### Task statement
In the records below, find each line holding the word "agent" and copy it.

----

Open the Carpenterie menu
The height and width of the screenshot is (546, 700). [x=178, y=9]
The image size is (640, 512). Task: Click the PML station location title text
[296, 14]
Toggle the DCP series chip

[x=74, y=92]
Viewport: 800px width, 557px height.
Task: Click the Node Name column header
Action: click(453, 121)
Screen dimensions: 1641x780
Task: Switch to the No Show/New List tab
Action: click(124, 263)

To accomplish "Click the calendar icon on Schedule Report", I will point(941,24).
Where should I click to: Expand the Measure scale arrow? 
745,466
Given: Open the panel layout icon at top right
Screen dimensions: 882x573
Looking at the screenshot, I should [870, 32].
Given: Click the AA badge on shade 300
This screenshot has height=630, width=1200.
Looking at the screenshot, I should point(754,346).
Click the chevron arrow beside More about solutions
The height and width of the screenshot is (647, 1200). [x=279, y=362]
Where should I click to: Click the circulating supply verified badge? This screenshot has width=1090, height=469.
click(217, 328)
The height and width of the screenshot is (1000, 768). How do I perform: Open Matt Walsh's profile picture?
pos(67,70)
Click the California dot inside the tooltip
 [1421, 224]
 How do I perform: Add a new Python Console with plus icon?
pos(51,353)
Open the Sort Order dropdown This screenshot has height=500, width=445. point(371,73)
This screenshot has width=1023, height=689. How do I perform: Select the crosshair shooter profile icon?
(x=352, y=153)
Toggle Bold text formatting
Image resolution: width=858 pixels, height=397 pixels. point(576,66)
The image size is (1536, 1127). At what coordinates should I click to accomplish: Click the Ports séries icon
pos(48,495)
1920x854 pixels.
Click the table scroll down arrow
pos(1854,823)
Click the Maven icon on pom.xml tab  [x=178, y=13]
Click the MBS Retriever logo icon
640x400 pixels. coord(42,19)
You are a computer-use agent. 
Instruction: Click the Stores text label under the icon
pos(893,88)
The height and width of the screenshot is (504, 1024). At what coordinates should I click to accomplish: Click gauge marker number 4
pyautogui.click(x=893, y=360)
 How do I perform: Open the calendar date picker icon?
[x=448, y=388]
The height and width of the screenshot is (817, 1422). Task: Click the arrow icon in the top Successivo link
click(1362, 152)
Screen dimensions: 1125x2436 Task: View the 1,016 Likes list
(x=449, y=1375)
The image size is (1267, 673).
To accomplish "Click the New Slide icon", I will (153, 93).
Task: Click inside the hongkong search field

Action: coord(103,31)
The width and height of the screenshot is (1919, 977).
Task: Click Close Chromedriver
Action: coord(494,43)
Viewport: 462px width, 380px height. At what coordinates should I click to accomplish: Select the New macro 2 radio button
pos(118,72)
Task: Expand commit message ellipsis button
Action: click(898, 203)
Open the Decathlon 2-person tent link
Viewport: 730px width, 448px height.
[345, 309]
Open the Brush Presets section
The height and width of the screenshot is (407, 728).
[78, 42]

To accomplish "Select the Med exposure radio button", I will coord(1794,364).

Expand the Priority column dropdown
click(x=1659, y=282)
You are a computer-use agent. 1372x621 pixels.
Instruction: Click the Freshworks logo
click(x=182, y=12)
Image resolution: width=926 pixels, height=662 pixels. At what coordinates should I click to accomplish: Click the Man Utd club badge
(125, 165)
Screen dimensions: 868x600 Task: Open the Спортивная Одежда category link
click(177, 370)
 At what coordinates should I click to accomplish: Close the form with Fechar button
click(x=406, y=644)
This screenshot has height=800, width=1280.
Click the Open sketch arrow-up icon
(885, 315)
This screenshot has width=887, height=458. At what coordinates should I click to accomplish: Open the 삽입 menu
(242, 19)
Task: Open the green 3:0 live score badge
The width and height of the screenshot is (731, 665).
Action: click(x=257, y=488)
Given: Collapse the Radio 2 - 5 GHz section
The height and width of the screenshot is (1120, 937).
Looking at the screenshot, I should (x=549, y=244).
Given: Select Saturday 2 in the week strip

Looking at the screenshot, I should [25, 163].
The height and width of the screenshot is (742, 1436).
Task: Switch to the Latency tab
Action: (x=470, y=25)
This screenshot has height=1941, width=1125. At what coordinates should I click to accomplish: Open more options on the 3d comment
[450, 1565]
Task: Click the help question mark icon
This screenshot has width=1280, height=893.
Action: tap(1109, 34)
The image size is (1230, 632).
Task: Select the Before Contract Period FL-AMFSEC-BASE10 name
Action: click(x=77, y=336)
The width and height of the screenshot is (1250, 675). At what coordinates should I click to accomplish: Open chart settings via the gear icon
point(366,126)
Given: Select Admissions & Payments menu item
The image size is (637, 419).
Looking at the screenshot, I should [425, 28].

----

### Solution to this task
You are a computer-use agent. 
You are a computer-use agent. 1372x621 pixels.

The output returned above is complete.